Me gusta el cine noruego, Rasmus Bjørnson aparte.
Van al grano, escogen temas con empaque y los cuentan bien, sin dispersarse ni adornarse demasiado. Tanto es así que, a veces, les salen de un realista que tienen que acentuar su valor ficcional con música enfática en momentos cuya tensión, para un espectador de hoy, es limitada. Quiero decir que, si el coche no arranca, aunque haya peligro de que lleguen cazabombarderos, pocos se impresionan los espectadores mientras no suenen sus motores en el aire y caigan zambombazos alrededor del vehículo.

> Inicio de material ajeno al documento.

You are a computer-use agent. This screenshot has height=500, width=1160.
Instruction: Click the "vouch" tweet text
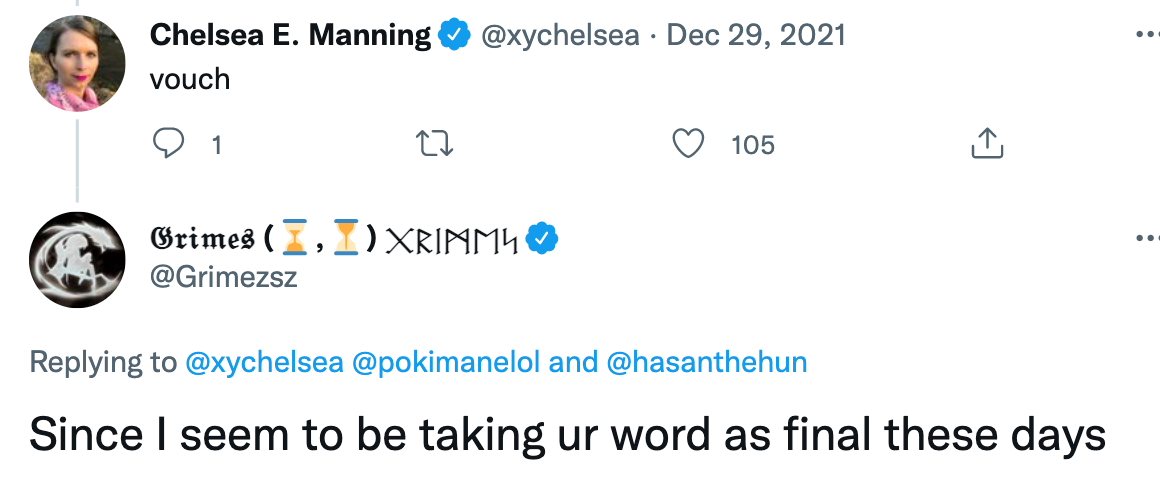click(190, 79)
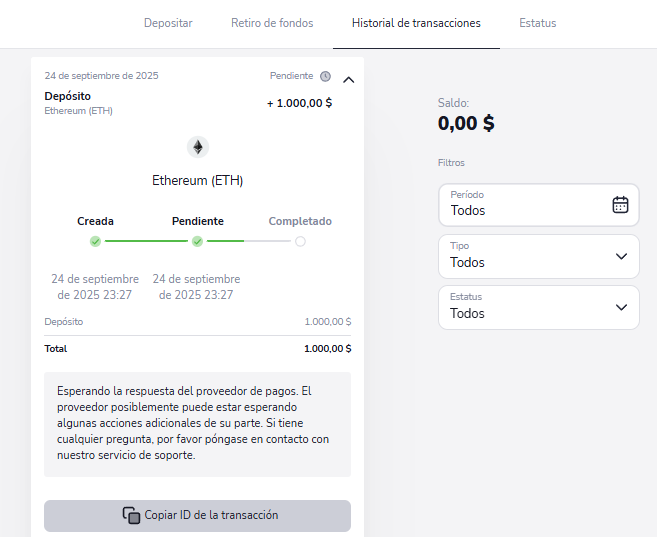Click the green Pendiente checkmark step

click(197, 241)
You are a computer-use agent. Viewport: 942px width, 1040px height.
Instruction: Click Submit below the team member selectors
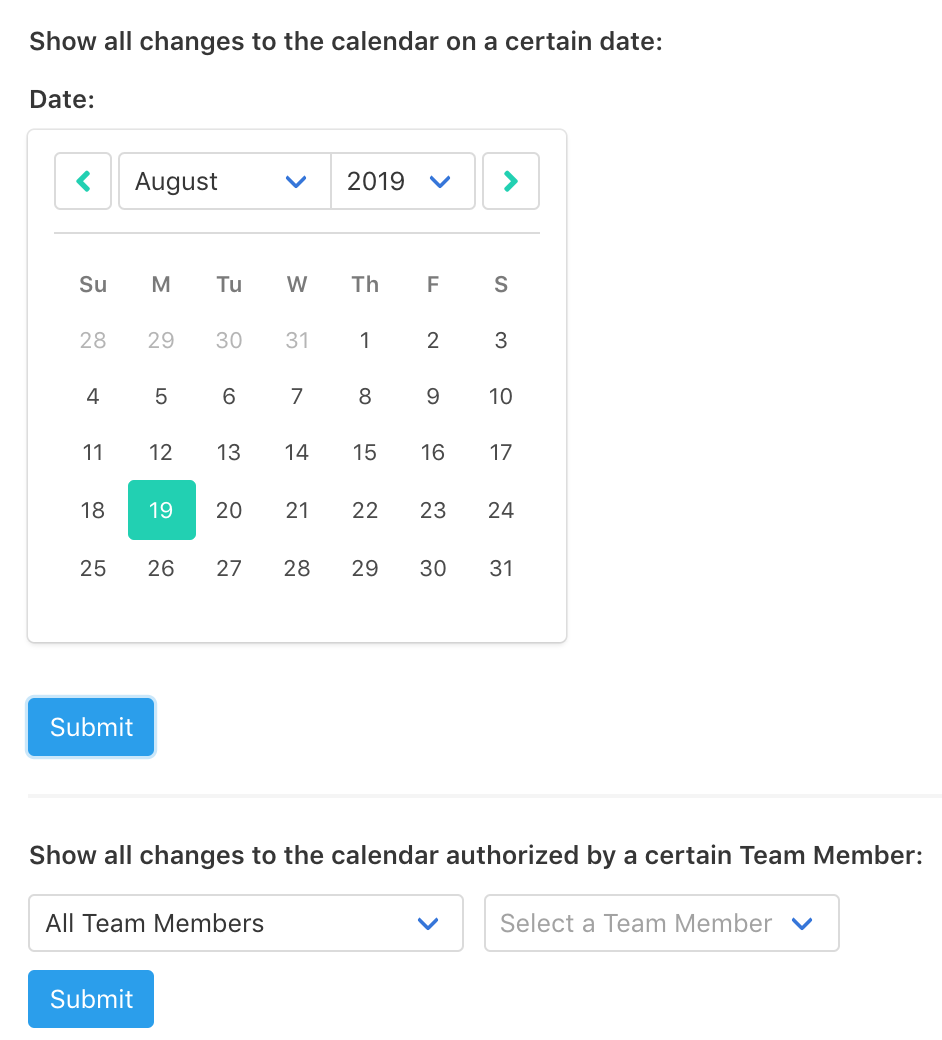click(x=91, y=999)
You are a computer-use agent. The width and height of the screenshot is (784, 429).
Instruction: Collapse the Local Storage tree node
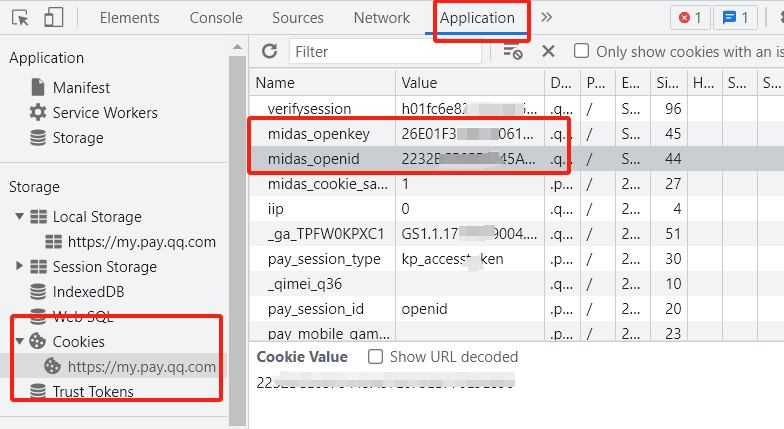click(x=19, y=217)
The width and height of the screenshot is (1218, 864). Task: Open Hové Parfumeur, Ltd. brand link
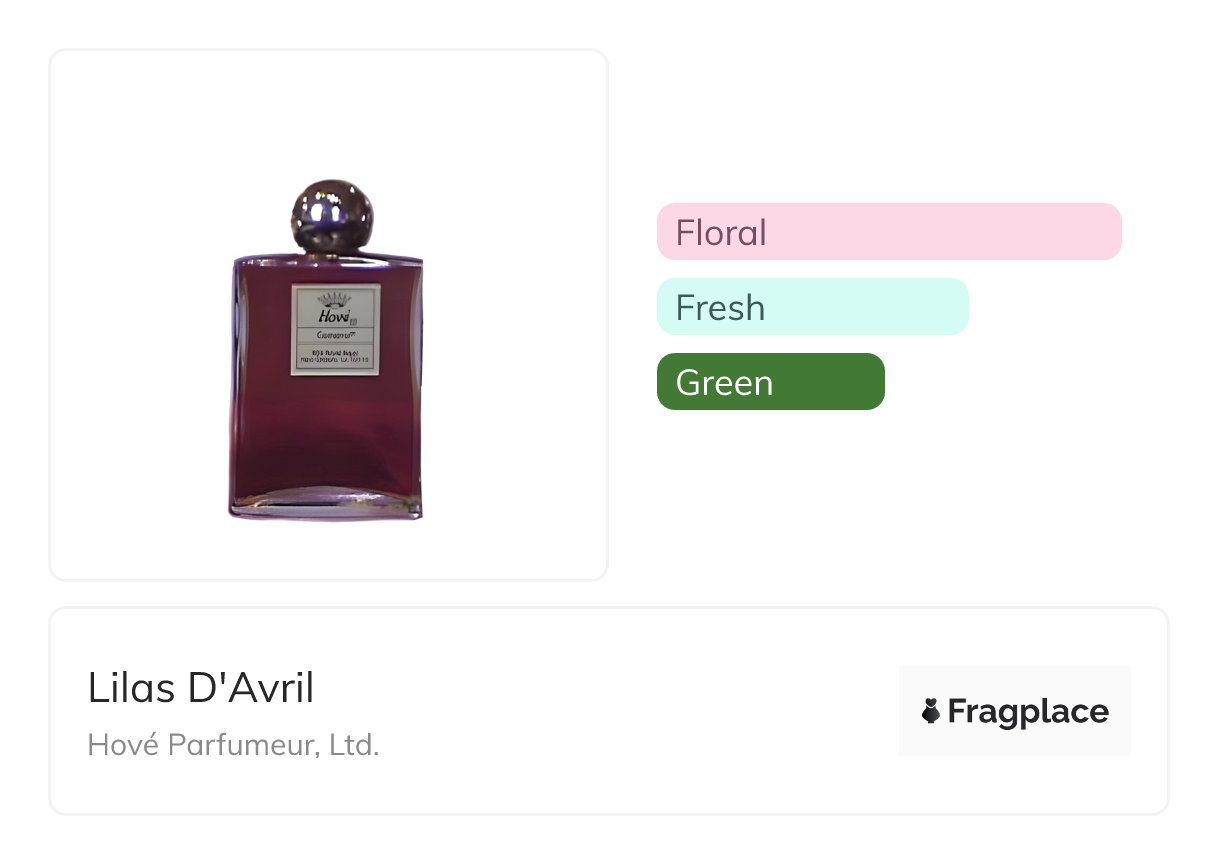click(x=234, y=745)
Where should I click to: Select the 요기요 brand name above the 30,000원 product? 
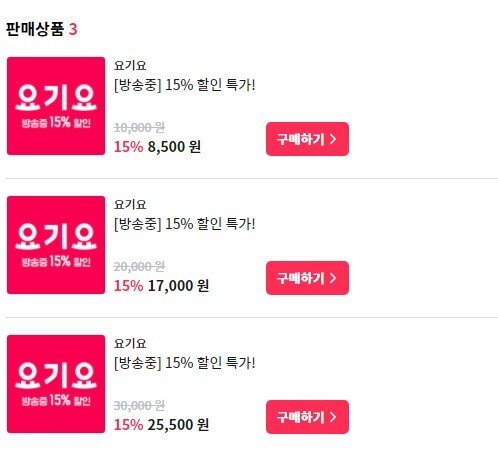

Pero los noruegos no inventan demasiado. Ponen a un malvado de manual tras la pista del puñado de héroes que salvaron las reservas de oro de Noruega y los ves recorriendo el país en camioneta, tren o barco, haciendo inventario, cargando cajas de un lado para otro, escondiéndose de explosiones y balaceras. Con eso basta, caen bien, importa lo que les pase. El nazi que les persigue es un poco ridículo, a lo mejor también por eso funciona.
Ya digo que no hacen filigranas, los noruegos. Hacen cine sólido, ameno, sobre hechos de interés nacional y, por extensión, de cualquiera con una mínima curiosidad histórica. Las cajas españolas del Museo del Prado, más valiosas que el oro, esperan en vano una película mejor. Quizá la rueden los noruegos cuando acaben con lo suyo.